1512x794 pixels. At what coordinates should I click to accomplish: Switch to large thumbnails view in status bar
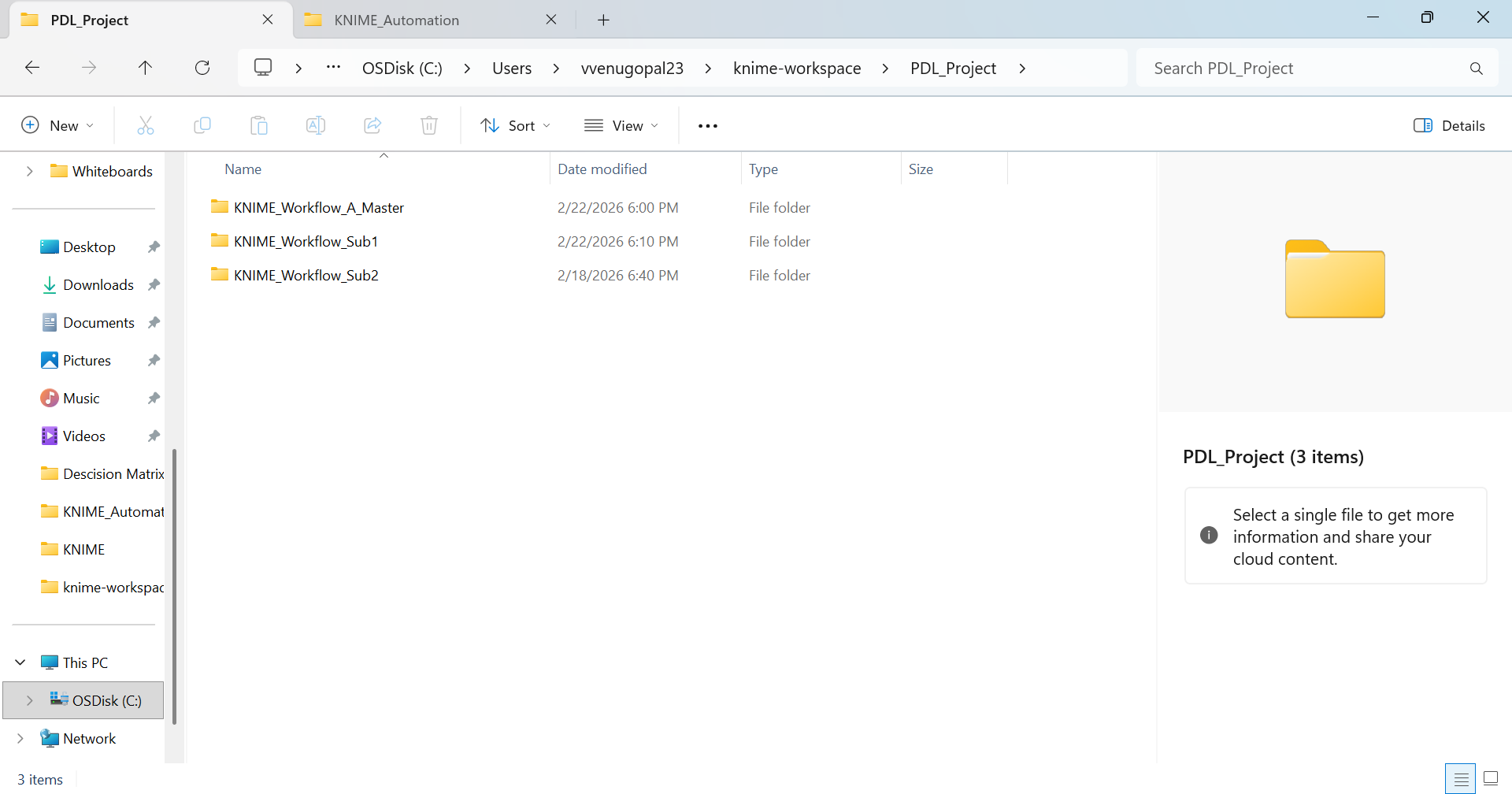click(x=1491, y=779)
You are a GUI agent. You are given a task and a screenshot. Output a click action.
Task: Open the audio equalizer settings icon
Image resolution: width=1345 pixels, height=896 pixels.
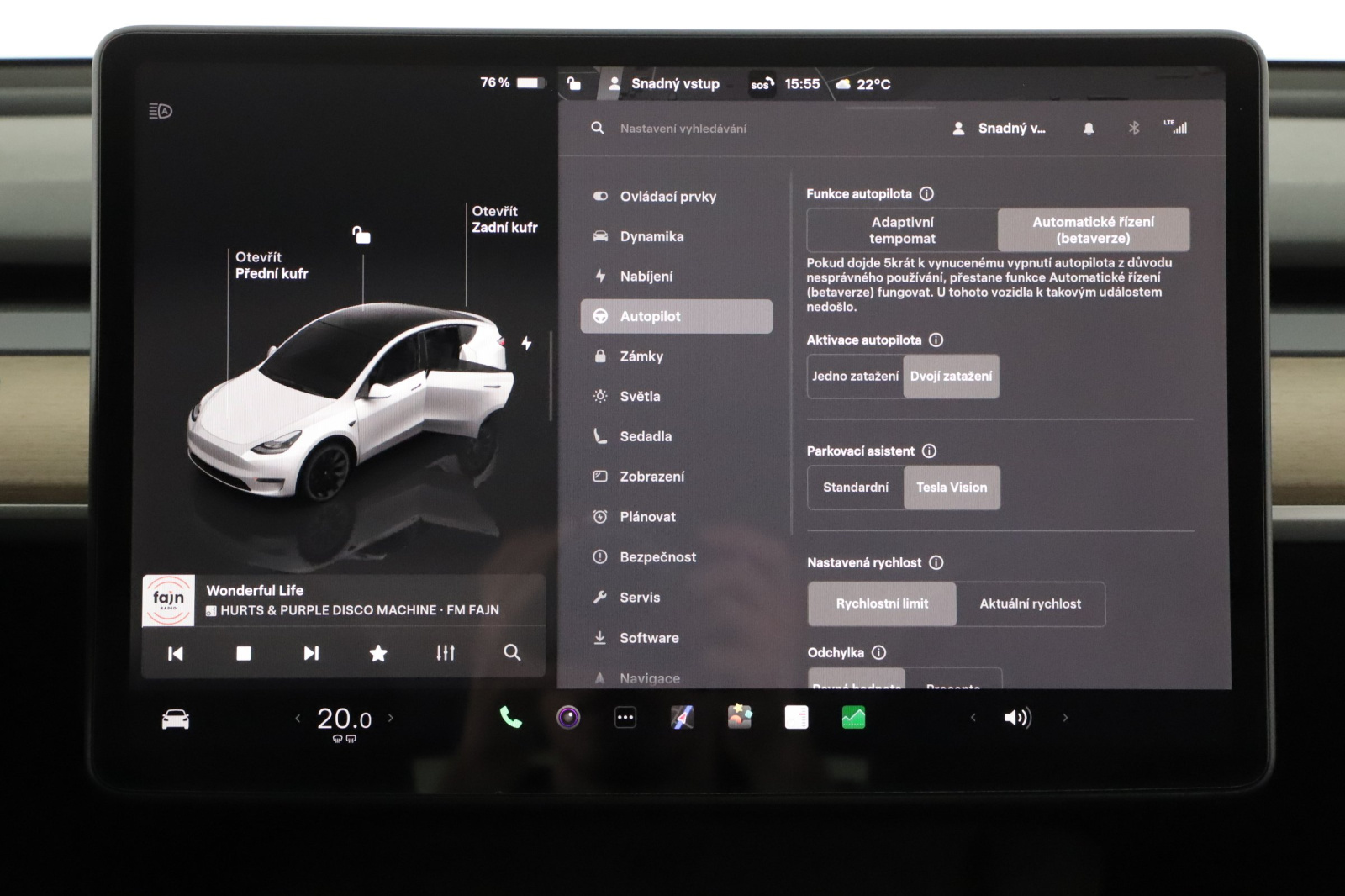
........
# [Assigned task]
Transcribe the full listing exactly, but keep every image out of it.

# [Your solution]
1512x794 pixels. At what coordinates should I click to accomplish: Switch to large thumbnails view in status bar
click(x=1491, y=779)
You are a GUI agent. You are given a task and a screenshot. Output a click action.
Task: Open the audio equalizer settings icon
Image resolution: width=1345 pixels, height=896 pixels.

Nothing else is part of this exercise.